++++ ARTICLE
# iOS 8 musique qui s'arrêtent lorsque écran se met en veille



## Meow2011 (31 Mai 2015)

Bonjour,

Lorsque j'écoute spotify sur mon iPad Air, il arrive que la musique s'arrête lorsque l'écran se met en veille.

Ca le fait aussi avec d'autres applications dédiées à la musique.

J'ai cherché dans les réglages, mais je ne trouve rien qui me permettent de remédier à ce problème.

Pour que cela fonctionne sous spotify, je ferme l'application et je la relance. 9 fois sur 10 ca fonctionne.

Quelqu'un rencontre-t-il les mêmes difficultés que moi?

Merci de votre réponse.


----------



## lineakd (31 Mai 2015)

@Meow2011, supprime l'app puis ceci:


> Efface les applications en mémoire sur l'ipad (celles qui apparaissent quand on réalise un double appui sur le bouton home de l'ipad) et fini par un "reset" de ton iPad (appuie simultanément pendant 10 secondes au moins sur le bouton Marche/Veille et sur le bouton Origine (home), jusqu’à ce que le logo Apple apparaisse.


Et réinstalle l'app spotify.


----------



## Meow2011 (31 Mai 2015)

Bonjour lineakd,

Si je fais un reset, ca va tout m'effacer, non?
++++++++
++++ DONNÉES FOURNIES
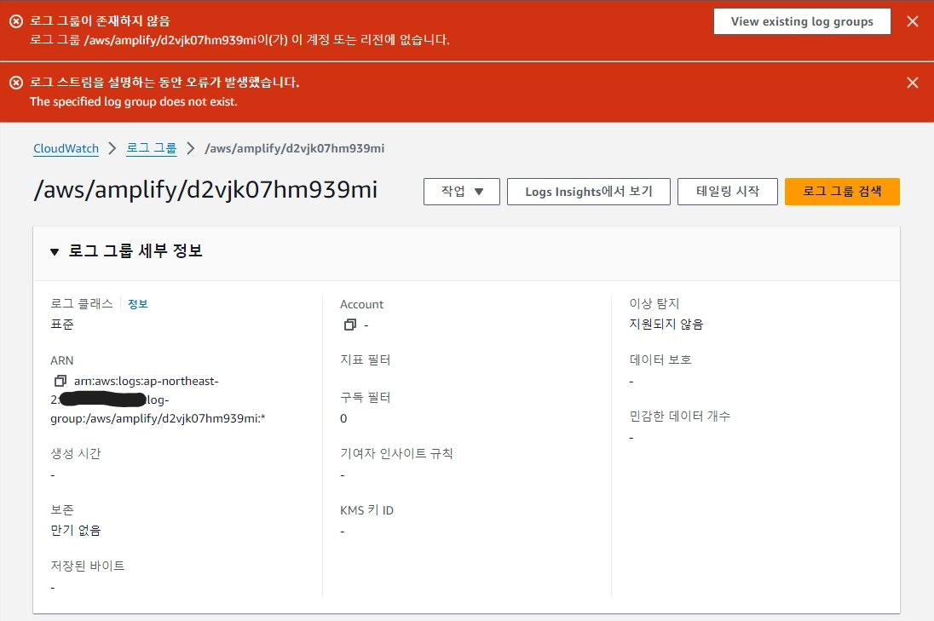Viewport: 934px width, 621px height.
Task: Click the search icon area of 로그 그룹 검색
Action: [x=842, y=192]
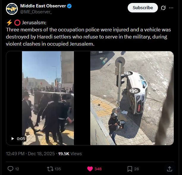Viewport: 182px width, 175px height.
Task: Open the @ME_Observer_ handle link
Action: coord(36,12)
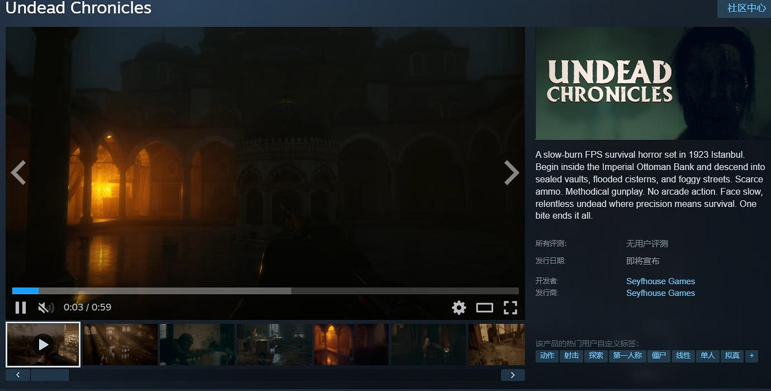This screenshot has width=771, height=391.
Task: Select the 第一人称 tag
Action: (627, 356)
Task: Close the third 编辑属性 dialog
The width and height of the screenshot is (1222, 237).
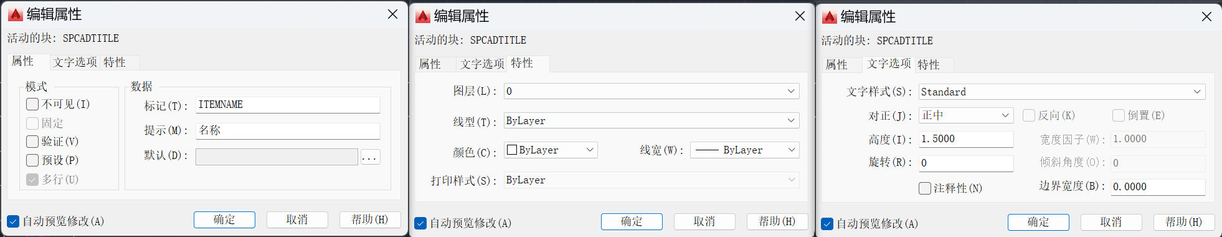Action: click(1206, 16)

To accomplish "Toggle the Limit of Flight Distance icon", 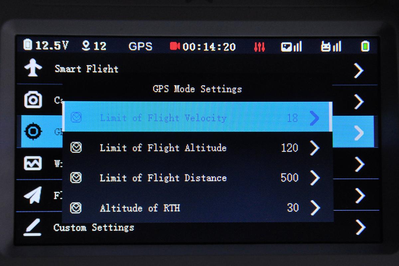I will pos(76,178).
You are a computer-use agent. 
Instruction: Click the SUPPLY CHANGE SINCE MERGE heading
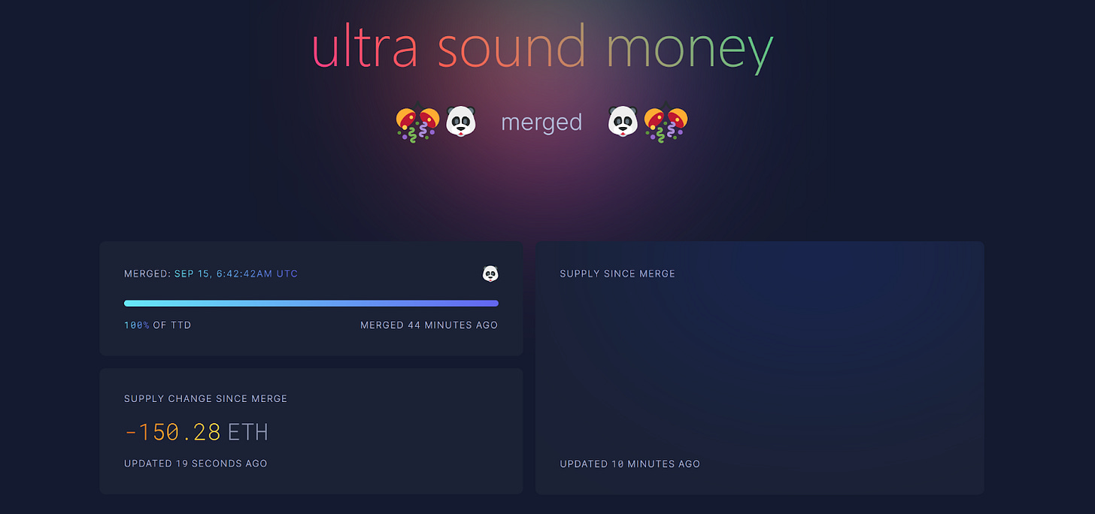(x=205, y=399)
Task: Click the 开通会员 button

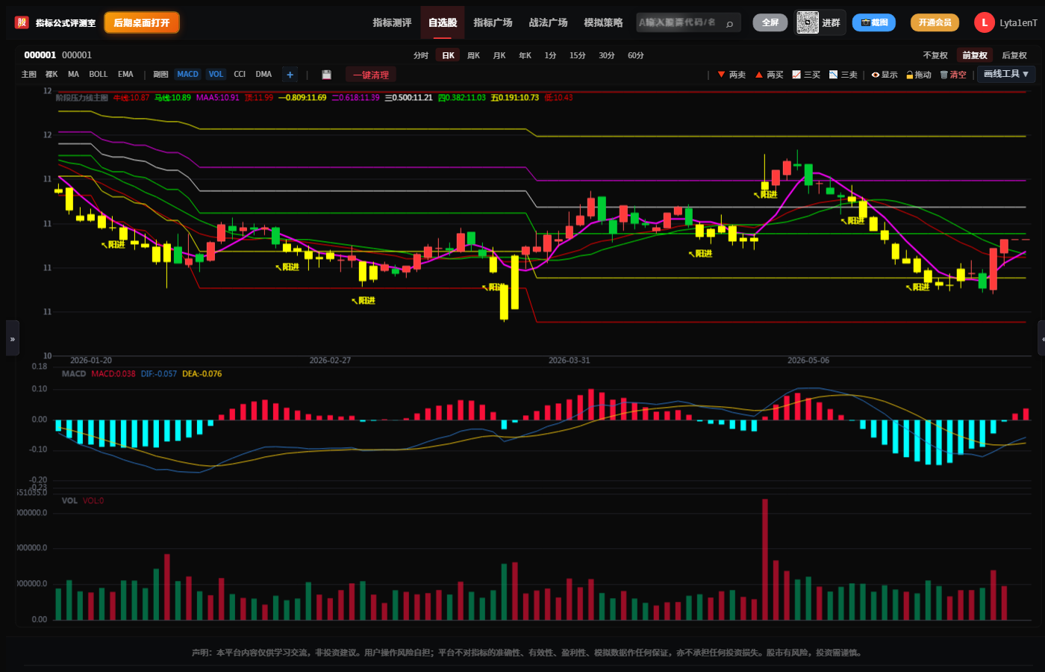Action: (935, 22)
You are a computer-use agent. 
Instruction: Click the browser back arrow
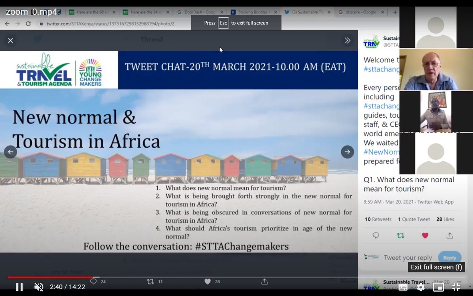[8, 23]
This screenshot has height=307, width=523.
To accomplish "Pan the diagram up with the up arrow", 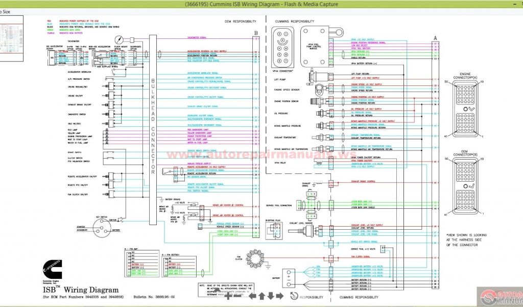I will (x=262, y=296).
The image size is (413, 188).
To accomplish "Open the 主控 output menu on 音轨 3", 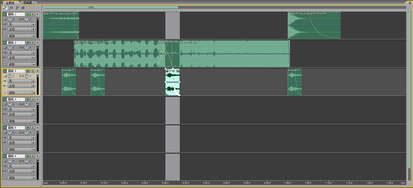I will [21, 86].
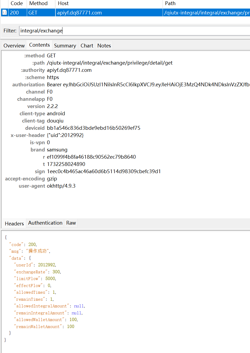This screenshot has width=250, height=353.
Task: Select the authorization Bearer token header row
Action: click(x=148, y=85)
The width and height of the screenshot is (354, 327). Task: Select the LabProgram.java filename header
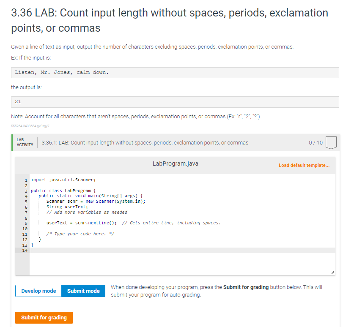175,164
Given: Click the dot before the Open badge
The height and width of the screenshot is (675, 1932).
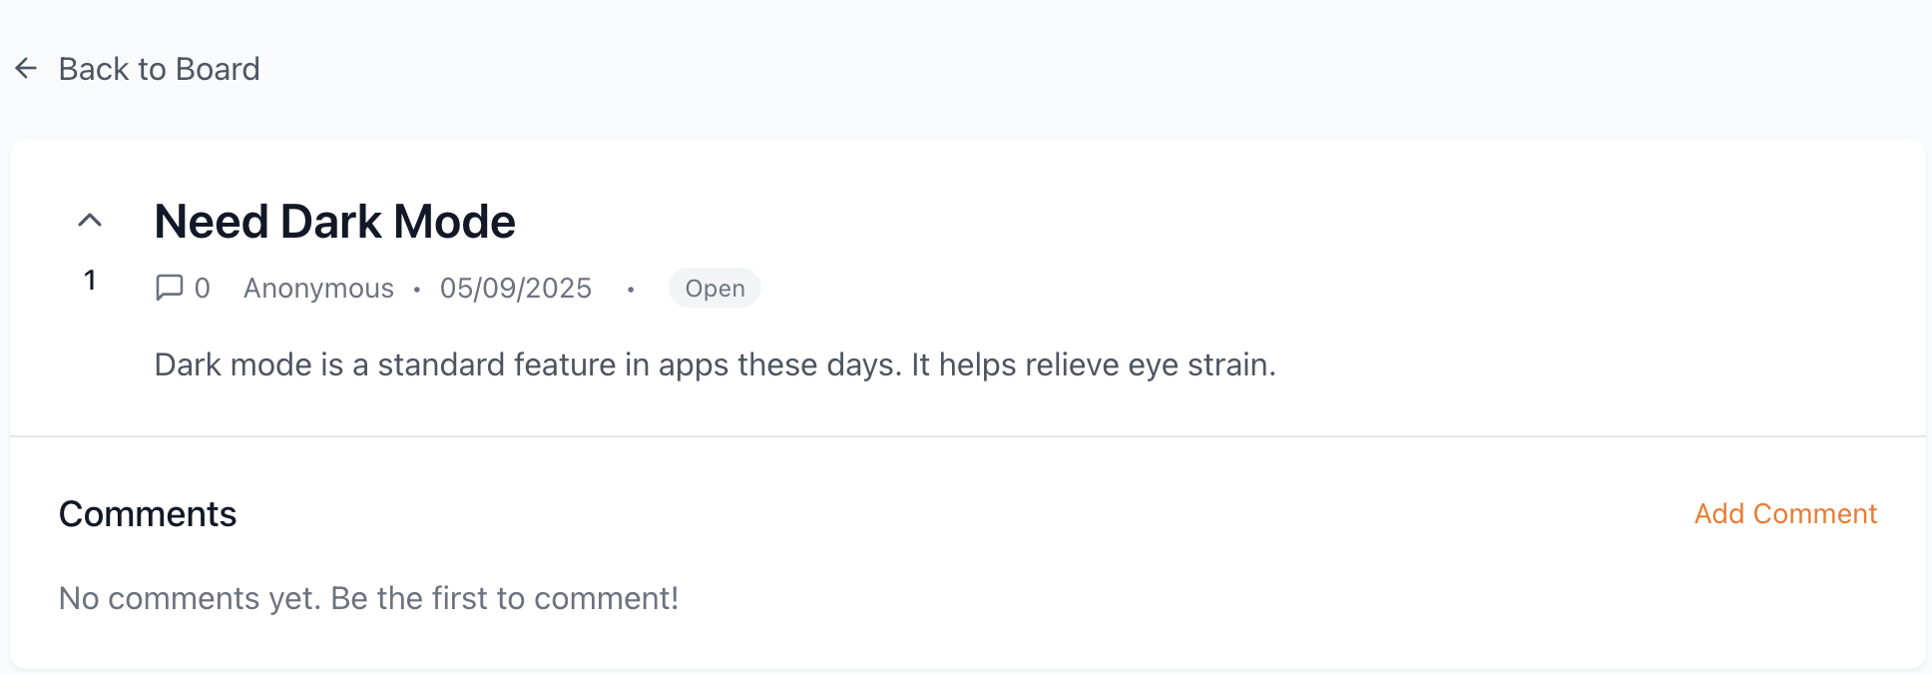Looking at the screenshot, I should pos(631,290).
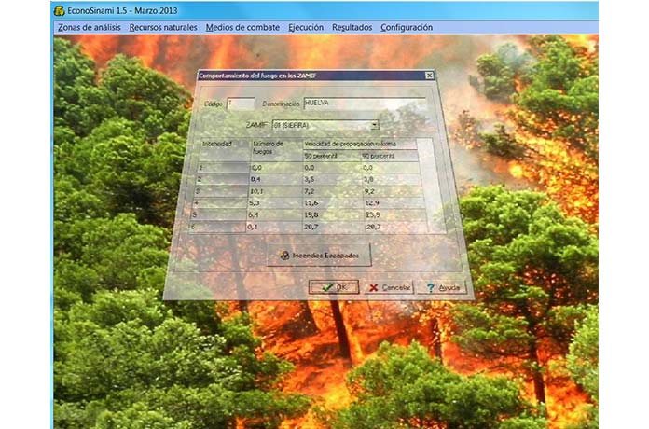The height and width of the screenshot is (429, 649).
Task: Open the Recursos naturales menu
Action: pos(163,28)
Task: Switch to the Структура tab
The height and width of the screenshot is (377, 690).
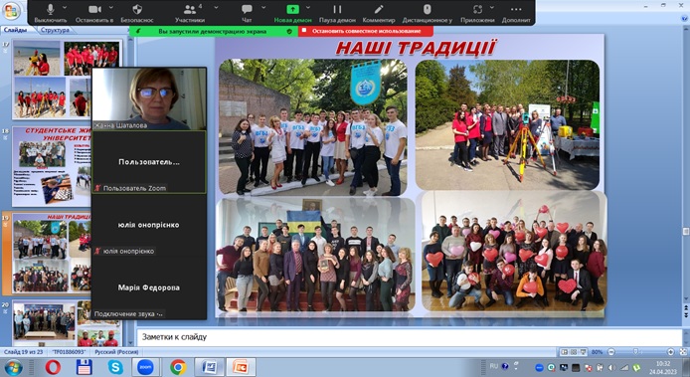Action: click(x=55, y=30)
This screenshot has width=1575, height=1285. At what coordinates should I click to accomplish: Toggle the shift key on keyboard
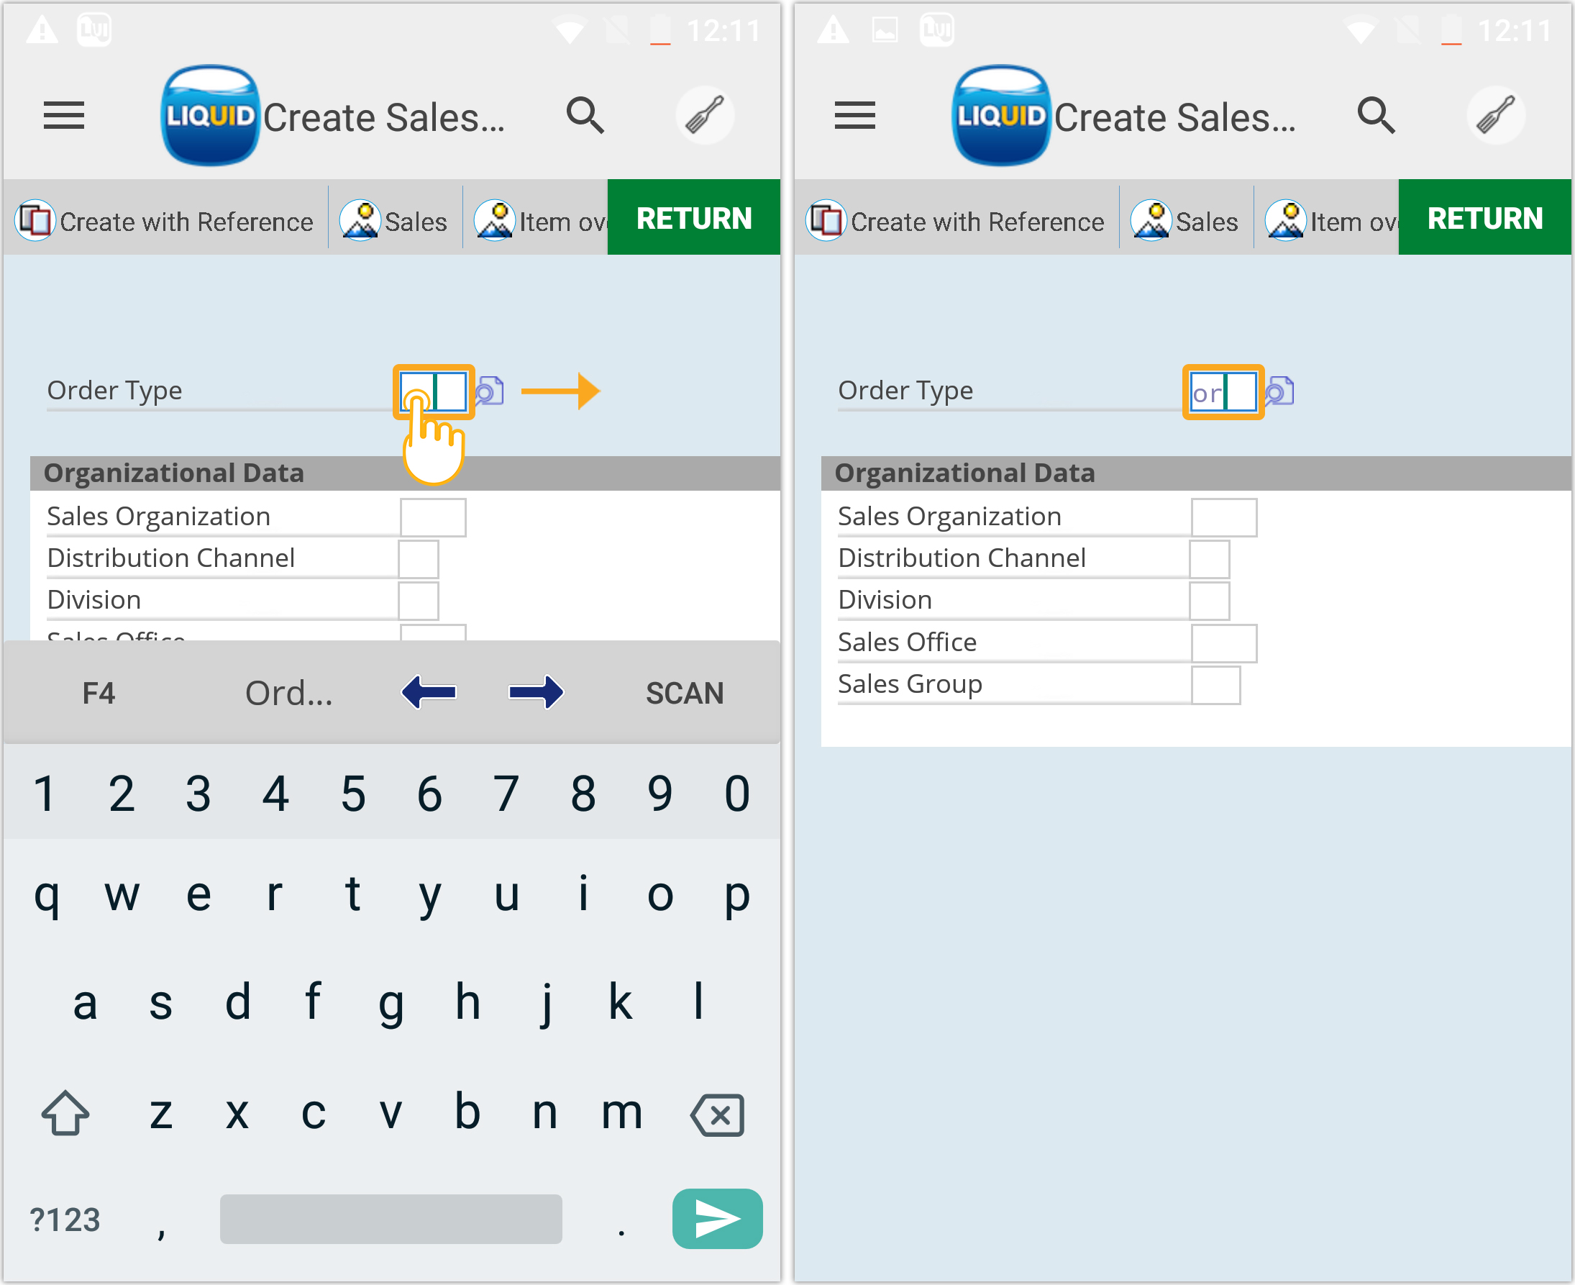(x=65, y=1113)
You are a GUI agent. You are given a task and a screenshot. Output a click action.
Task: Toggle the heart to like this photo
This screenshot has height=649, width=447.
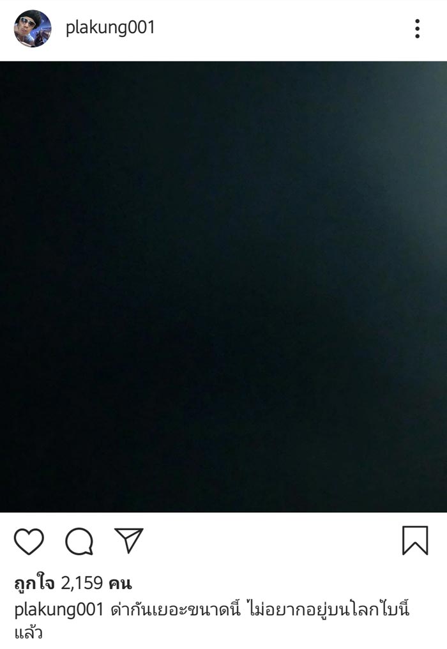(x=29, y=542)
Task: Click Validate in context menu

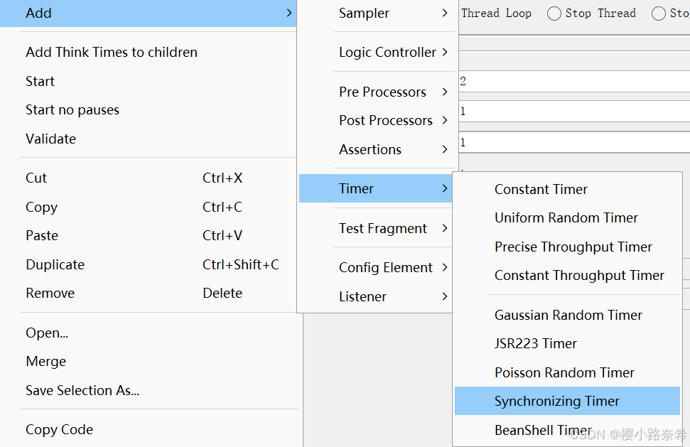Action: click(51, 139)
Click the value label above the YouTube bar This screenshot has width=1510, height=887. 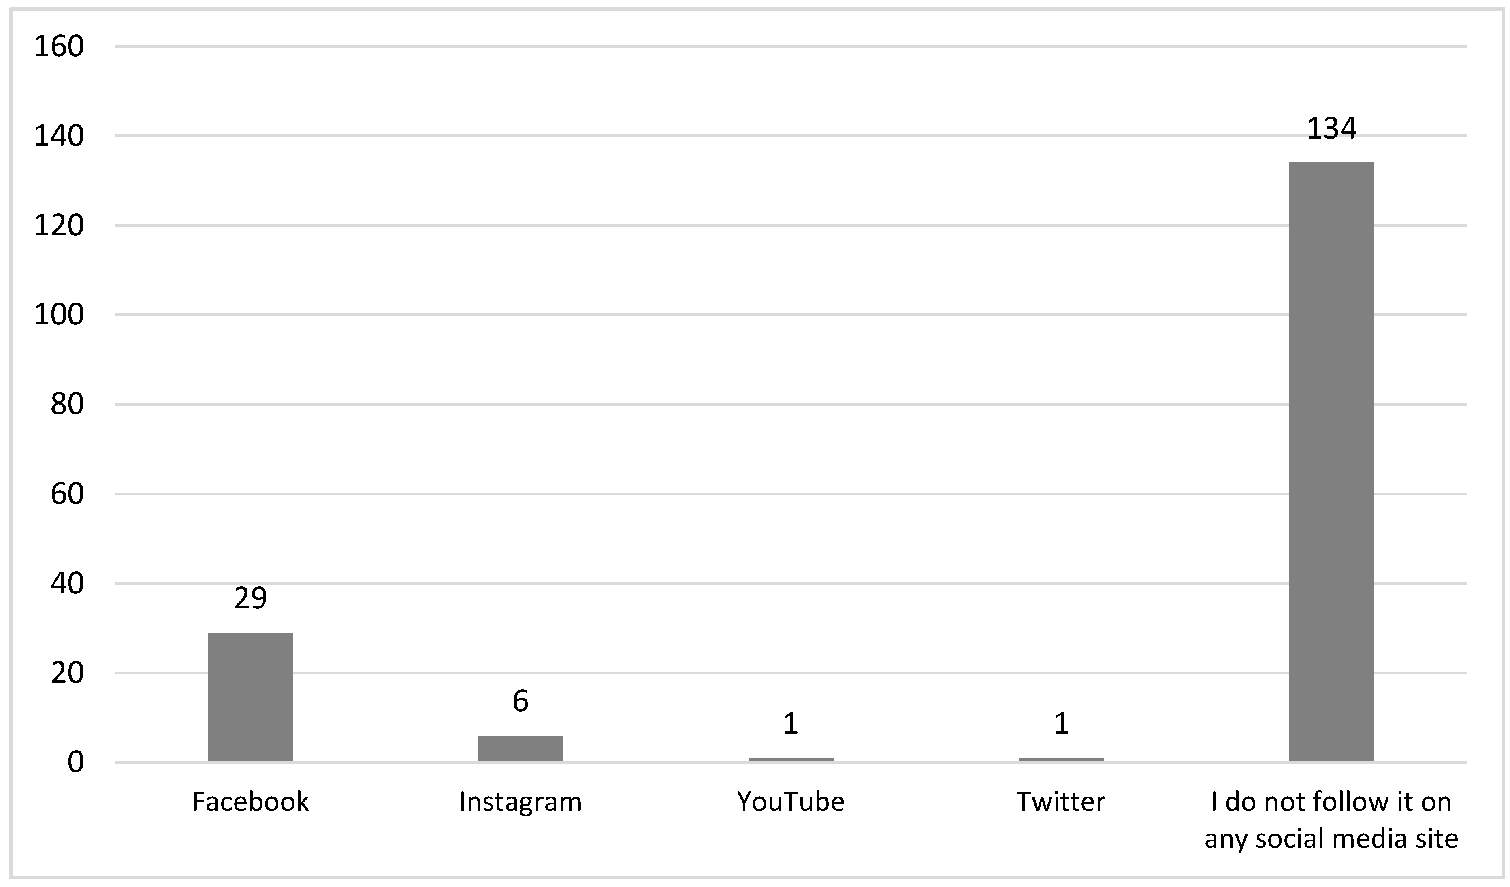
++++++++
» **SUJET À TRAITER**
Reprenez la discussion sur la musique qui s'arrête quand l'écran de l'iPad se met en veille, et poursuivez-la après son dernier message. La liste n'est d'aucune utilité ici.

» **RÉSULTAT**
----------



## lineakd (31 Mai 2015)

@Meow2011, non, ce n'est qu'un redémarrage.


----------



## Meow2011 (5 Juin 2015)

Bonjour lineakd,

Un redémarrage? Quels sont ses effets sur l'OS?

Merci de ta réponse.


----------



## lineakd (5 Juin 2015)

@Meow2011, je ne suis ni technicien, ni dév pour savoir ce qui se passe exactement quand je me sers de deux petites manipulations écrites dans mon premier message. Ce que je sais, c'est que ça permet de retrouver le fonctionnement d'un app quand elle se met à buguer ou que l'iOS fait des siennes sur mes appareils.


----------



## Meow2011 (5 Juin 2015)

Bonjour lineakd,

En tout cas, cela a fonctionné.

Je te dis simplement merci.

Si quelqu'un sait quels sont les effets de la manipulation qu'il n'hésite pas à me l'expliquer.


----------



## Meow2011 (9 Juin 2015)

Rebonjour,

Finalement le problème est revenu même après la manip de lineakd.

Serait-ce un bug d'iOS 8?


----------



## lineakd (9 Juin 2015)

@Meow2011, si la petite manipulation magique ne régle pas le problème. Je fini toujours par ceci:


> 1 - Faire une sauvegarde de ton iPad dans iTunes après avoir connecté ton iPad à ton ordinateur.
> 
> 2 - Sur l'iPad, aller dans Réglages / Général / Réinitialisation puis choisir "Effacer contenu et réglages". Ton iPad va se réinitialiser comme s'il sortait d'usine
> 
> 3 - Toujours avec l'iPad connecté à iTunes faire une restauration à partir de la sauvegarde faite en 1/. Tu retrouveras alors toutes les Apps, données et réglages.


----------



## Meow2011 (15 Juin 2015)

lineakd a dit:


> @Meow2011, si la petite manipulation magique ne régle pas le problème. Je fini toujours par ceci:



Bonjour,

Ca n'a pas marché.

Je pense à un bug de l'OS.

Personne n'a-t-il rencontré ce problème ?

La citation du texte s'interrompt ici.